O decreto-lei hoje publicado prevê que o valor das horas extra acima dos limites legais anuais – que representa uma percentagem do salário base – seja calculado com base em grupos de 48 horas, em que o 1.º bloco equivale a 45% e o último, e 10.º, a 85,5%.

Em declarações à Lusa, a responsável disse que, pelas contas da federação, “só acima do 6.º bloco de 48 horas compensa”.

“Para existir, de facto, uma majoração, para ultrapassar de alguma forma o valor pago agora, (…) é necessário ultrapassar 630 horas (no regime geral) a 730 horas (na dedicação plena) extraordinárias por ano”, explicou, acrescentando: “Isto corresponde a trabalhar metade dos fins de semana do ano”.

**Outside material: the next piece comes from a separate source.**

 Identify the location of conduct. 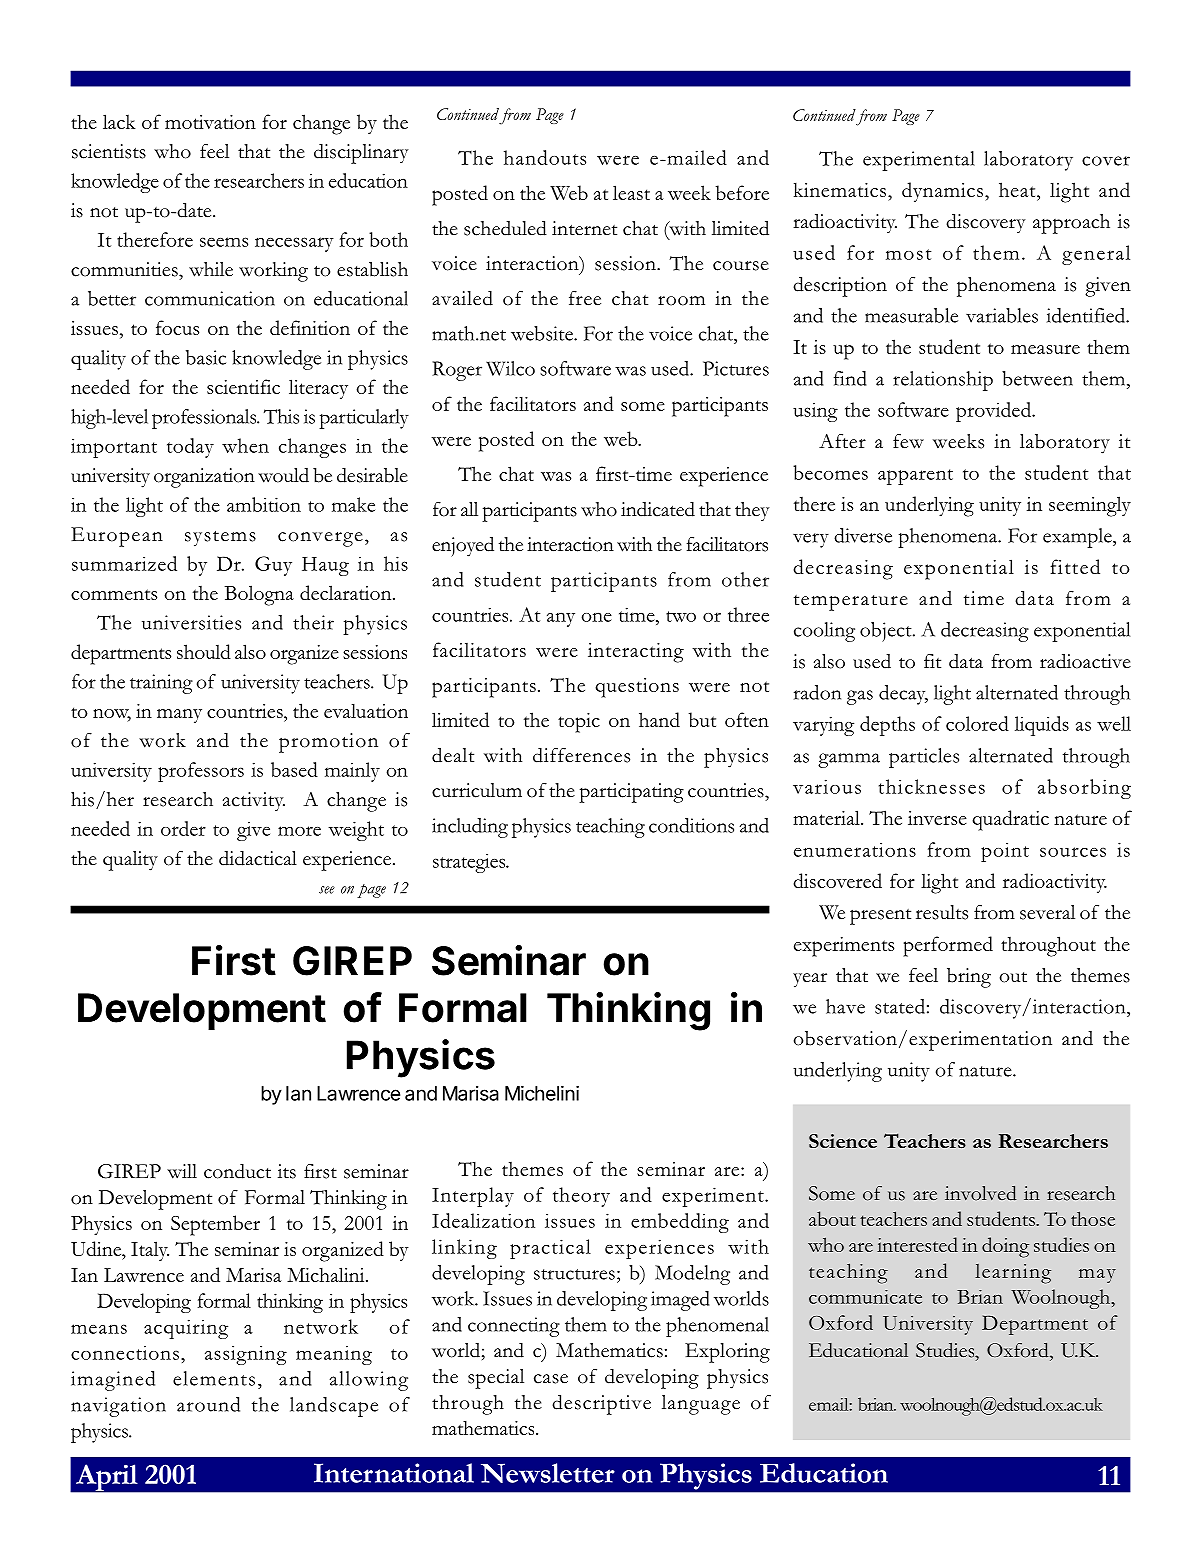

Recorda que as urgências “continuam a depender do trabalho extraordinário de milhares de médicos para manter as escalas completas e assegurar os cuidados à população”, considerando que o que o diploma do Governo faz é “desvalorizar o trabalho médico”.

“A pergunta que fica é simples: se no trabalho das pessoas pagassem menos 20% pelo mesmo serviço e se dissessem que isso era um incentivo as pessoas aceitavam?”, questionou.

O diploma prevê igualmente uma majoração de 20% sempre que o médico tenha realizado, no período de referência de oito semanas, pelo menos, 48 horas de trabalho ao sábado ou ao domingo e se disponibilize para novo bloco de 48 horas além do período normal de trabalho.

“É difícil compreender como é que isto é apresentado como um incentivo, (…) quando é um regime que, ainda por cima, exige uma sobrecarga brutal por parte dos médicos para recuperar ali a meio da tabela ou para superar a remuneração atual”, lamentou.

Segundo o diploma, o valor da despesa com estas horas extra deve ser compensado em 120% com a redução de despesa que a unidade de saúde tem com os chamados médicos tarefeiros (prestadores de serviço).

O decreto-lei hoje publicado é aplicado com retroativos a maio deste ano.